> **EXERCISE PROMPT**: Format the data below as a Markdown table with two columns, Number and Content. Give each non-blank line its own row, with the row number under Number and the line under Content.
-=-=-=-=-
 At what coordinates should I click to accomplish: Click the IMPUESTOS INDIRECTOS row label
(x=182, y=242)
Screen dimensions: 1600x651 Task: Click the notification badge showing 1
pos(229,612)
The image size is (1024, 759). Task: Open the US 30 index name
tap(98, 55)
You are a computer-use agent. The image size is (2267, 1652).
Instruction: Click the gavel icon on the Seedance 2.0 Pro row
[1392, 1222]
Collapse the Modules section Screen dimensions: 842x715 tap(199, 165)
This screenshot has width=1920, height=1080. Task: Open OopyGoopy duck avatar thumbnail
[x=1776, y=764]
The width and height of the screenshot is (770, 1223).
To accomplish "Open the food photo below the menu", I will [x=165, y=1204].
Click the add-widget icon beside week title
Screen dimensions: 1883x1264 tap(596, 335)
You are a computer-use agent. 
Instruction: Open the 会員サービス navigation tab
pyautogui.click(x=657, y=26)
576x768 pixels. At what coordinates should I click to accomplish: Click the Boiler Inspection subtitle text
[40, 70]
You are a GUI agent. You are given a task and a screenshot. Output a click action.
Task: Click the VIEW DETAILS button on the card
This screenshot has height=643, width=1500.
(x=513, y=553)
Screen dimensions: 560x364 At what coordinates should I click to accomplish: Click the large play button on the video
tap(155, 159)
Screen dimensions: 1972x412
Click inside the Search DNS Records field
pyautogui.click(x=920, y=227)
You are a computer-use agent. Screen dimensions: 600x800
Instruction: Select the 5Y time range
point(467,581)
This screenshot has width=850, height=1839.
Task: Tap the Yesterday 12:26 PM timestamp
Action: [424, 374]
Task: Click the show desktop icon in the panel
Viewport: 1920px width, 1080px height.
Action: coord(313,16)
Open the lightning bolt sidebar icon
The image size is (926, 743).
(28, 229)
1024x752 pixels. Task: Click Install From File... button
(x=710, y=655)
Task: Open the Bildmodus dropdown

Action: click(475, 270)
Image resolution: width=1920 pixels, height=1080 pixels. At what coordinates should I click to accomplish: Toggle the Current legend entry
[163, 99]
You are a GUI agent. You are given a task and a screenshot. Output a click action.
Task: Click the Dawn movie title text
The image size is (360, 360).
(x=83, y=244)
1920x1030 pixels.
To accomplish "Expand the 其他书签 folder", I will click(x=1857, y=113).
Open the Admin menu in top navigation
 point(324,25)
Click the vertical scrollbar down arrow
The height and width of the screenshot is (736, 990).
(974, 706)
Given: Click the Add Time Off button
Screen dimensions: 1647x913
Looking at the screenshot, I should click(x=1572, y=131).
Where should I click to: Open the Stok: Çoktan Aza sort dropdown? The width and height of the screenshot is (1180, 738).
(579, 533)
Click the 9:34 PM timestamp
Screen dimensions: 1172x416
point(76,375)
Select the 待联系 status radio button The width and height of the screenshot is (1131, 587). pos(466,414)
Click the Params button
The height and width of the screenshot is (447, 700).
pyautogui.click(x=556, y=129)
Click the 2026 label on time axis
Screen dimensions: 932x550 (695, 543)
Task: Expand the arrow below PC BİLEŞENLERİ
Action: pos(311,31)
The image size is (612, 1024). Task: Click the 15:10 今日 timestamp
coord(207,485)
-=-=-=-=-
> **THE REPLY**:
| Number | Content |
|---|---|
| 1 |  At what coordinates should I click to accomplish: Click the IMPUESTOS INDIRECTOS row label |
| 2 | (x=182, y=242) |
| 3 | Screen dimensions: 1600x651 Task: Click the notification badge showing 1 |
| 4 | pos(229,612) |
| 5 | The image size is (1024, 759). Task: Open the US 30 index name |
| 6 | tap(98, 55) |
| 7 | You are a computer-use agent. The image size is (2267, 1652). |
| 8 | Instruction: Click the gavel icon on the Seedance 2.0 Pro row |
| 9 | [1392, 1222] |
| 10 | Collapse the Modules section Screen dimensions: 842x715 tap(199, 165) |
| 11 | This screenshot has width=1920, height=1080. Task: Open OopyGoopy duck avatar thumbnail |
| 12 | [x=1776, y=764] |
| 13 | The width and height of the screenshot is (770, 1223). |
| 14 | To accomplish "Open the food photo below the menu", I will [x=165, y=1204]. |
| 15 | Click the add-widget icon beside week title |
| 16 | Screen dimensions: 1883x1264 tap(596, 335) |
| 17 | You are a computer-use agent.  |
| 18 | Instruction: Open the 会員サービス navigation tab |
| 19 | pyautogui.click(x=657, y=26) |
| 20 | 576x768 pixels. At what coordinates should I click to accomplish: Click the Boiler Inspection subtitle text |
| 21 | [40, 70] |
| 22 | You are a GUI agent. You are given a task and a screenshot. Output a click action. |
| 23 | Task: Click the VIEW DETAILS button on the card |
| 24 | This screenshot has height=643, width=1500. |
| 25 | (x=513, y=553) |
| 26 | Screen dimensions: 560x364 At what coordinates should I click to accomplish: Click the large play button on the video |
| 27 | tap(155, 159) |
| 28 | Screen dimensions: 1972x412 |
| 29 | Click inside the Search DNS Records field |
| 30 | pyautogui.click(x=920, y=227) |
| 31 | You are a computer-use agent. Screen dimensions: 600x800 |
| 32 | Instruction: Select the 5Y time range |
| 33 | point(467,581) |
| 34 | This screenshot has width=850, height=1839. |
| 35 | Task: Tap the Yesterday 12:26 PM timestamp |
| 36 | Action: [424, 374] |
| 37 | Task: Click the show desktop icon in the panel |
| 38 | Viewport: 1920px width, 1080px height. |
| 39 | Action: coord(313,16) |
| 40 | Open the lightning bolt sidebar icon |
| 41 | The image size is (926, 743). |
| 42 | (28, 229) |
| 43 | 1024x752 pixels. Task: Click Install From File... button |
| 44 | (x=710, y=655) |
| 45 | Task: Open the Bildmodus dropdown |
| 46 | Action: click(475, 270) |
| 47 | Image resolution: width=1920 pixels, height=1080 pixels. At what coordinates should I click to accomplish: Toggle the Current legend entry |
| 48 | [163, 99] |
| 49 | You are a GUI agent. You are given a task and a screenshot. Output a click action. |
| 50 | Task: Click the Dawn movie title text |
| 51 | The image size is (360, 360). |
| 52 | (x=83, y=244) |
| 53 | 1920x1030 pixels. |
| 54 | To accomplish "Expand the 其他书签 folder", I will click(x=1857, y=113). |
| 55 | Open the Admin menu in top navigation |
| 56 |  point(324,25) |
| 57 | Click the vertical scrollbar down arrow |
| 58 | The height and width of the screenshot is (736, 990). |
| 59 | (974, 706) |
| 60 | Given: Click the Add Time Off button |
| 61 | Screen dimensions: 1647x913 |
| 62 | Looking at the screenshot, I should click(x=1572, y=131). |
| 63 | Where should I click to: Open the Stok: Çoktan Aza sort dropdown? The width and height of the screenshot is (1180, 738). |
| 64 | (579, 533) |
| 65 | Click the 9:34 PM timestamp |
| 66 | Screen dimensions: 1172x416 |
| 67 | point(76,375) |
| 68 | Select the 待联系 status radio button The width and height of the screenshot is (1131, 587). pos(466,414) |
| 69 | Click the Params button |
| 70 | The height and width of the screenshot is (447, 700). |
| 71 | pyautogui.click(x=556, y=129) |
| 72 | Click the 2026 label on time axis |
| 73 | Screen dimensions: 932x550 (695, 543) |
| 74 | Task: Expand the arrow below PC BİLEŞENLERİ |
| 75 | Action: pos(311,31) |
| 76 | The image size is (612, 1024). Task: Click the 15:10 今日 timestamp |
| 77 | coord(207,485) |